Well... that has caught me up on my journey so far... I will do a better job of posting from now on!
Be the first to leave a comment.

Got a Date!!
on December 9, 2008 1:26 pm
1-6-09 ..... it's gonna be a GOOOOD Day!
Be the first to leave a comment.

Got Insurance Approval!
on December 3, 2008 11:48 pm
Yippee!  I called the insurance company today (been everyday since before Thanksgiving!)...........  Approval has been GRANTED!  Woo Hoo!  I hung up and cried!  The emotions were so overwhelming... I wasn't sure what I was feeling.  I called my DH right away, and then a friend who has had WLS...  Now, when to tell the rest of my family.  I have not told them anything about this due to wanting it to be "my little secret" until I knew I was approved.  Now I am approved and I am still not sure what or when I want to tell them.  I just don't see much support coming from them (they are ALL skinny and lose weight at the drop of a hat).  The funny thing is, they have all struggled with drug and alcohol addictions.. I, on the other hand struggle with the food addiction... maybe they will understand??

Next step is to wait for the letter from the ins. company and then schedule my date!  I think I will wait until right after the new year... it will be a nice way to start off!

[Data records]
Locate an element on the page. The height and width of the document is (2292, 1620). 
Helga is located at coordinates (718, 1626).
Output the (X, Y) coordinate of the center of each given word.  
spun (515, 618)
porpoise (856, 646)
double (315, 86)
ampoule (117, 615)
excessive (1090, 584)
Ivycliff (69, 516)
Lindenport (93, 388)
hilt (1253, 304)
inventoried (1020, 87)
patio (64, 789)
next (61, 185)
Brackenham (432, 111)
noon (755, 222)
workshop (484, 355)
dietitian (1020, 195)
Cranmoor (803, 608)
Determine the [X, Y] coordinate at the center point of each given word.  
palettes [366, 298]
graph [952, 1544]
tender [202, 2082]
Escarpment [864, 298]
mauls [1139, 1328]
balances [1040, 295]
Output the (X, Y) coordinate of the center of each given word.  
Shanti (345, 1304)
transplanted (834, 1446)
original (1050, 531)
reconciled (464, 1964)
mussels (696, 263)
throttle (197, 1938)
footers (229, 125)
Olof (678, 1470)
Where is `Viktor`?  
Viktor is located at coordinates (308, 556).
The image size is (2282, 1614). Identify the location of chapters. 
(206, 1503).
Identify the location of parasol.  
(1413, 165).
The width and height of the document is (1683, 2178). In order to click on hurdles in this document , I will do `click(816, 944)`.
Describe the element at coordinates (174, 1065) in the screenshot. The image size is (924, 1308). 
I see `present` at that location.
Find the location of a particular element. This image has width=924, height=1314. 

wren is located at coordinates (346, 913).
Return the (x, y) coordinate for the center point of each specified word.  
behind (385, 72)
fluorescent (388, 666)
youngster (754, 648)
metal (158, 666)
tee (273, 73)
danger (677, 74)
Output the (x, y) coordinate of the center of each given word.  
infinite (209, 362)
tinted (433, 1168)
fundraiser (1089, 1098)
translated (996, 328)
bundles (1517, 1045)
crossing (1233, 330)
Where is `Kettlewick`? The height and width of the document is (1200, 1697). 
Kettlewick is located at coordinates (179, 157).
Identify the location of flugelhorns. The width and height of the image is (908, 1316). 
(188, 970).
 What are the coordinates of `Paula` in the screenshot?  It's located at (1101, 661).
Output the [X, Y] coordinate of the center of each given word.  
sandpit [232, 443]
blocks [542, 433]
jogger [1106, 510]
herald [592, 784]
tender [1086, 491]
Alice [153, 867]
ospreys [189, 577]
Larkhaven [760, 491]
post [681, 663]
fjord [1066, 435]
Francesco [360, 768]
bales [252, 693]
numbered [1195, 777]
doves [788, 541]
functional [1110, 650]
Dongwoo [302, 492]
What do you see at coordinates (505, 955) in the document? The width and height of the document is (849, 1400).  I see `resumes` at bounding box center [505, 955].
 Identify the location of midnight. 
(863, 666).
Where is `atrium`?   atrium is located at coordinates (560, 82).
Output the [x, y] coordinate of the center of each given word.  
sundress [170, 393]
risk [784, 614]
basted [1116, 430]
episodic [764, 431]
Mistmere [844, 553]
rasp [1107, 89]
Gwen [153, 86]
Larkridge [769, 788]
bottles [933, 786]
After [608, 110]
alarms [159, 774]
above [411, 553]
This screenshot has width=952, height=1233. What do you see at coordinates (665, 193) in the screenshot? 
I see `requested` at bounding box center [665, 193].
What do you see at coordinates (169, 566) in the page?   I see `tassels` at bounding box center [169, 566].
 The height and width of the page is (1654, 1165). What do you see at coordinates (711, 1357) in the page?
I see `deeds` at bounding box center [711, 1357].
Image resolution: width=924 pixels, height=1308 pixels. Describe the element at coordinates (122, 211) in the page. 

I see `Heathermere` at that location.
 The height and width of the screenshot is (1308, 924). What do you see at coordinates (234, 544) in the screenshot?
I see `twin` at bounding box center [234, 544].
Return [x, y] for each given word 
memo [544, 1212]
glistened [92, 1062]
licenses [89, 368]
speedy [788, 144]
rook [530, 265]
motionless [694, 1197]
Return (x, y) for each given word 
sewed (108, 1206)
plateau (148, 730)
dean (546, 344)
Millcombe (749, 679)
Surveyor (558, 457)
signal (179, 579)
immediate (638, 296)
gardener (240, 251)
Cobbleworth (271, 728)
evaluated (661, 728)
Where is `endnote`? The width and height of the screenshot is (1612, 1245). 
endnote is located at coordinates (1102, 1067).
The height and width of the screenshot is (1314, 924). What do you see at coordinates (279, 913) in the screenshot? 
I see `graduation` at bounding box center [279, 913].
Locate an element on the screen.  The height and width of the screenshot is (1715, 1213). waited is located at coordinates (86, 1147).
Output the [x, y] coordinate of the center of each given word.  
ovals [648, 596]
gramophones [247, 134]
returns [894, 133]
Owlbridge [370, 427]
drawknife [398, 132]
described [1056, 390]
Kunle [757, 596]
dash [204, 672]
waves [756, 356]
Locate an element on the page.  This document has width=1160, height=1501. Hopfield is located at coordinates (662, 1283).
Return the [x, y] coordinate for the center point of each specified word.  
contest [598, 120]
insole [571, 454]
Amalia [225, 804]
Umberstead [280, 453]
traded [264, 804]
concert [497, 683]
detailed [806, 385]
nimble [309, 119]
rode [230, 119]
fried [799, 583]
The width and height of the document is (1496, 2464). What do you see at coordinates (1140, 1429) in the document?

- **Work required**
According to the journal posts, why had the writer not yet told the rest of the family? Answer in one to three sentences.

- **Result below**
The writer wanted to keep it as "my little secret" until knowing the insurance approval had come through.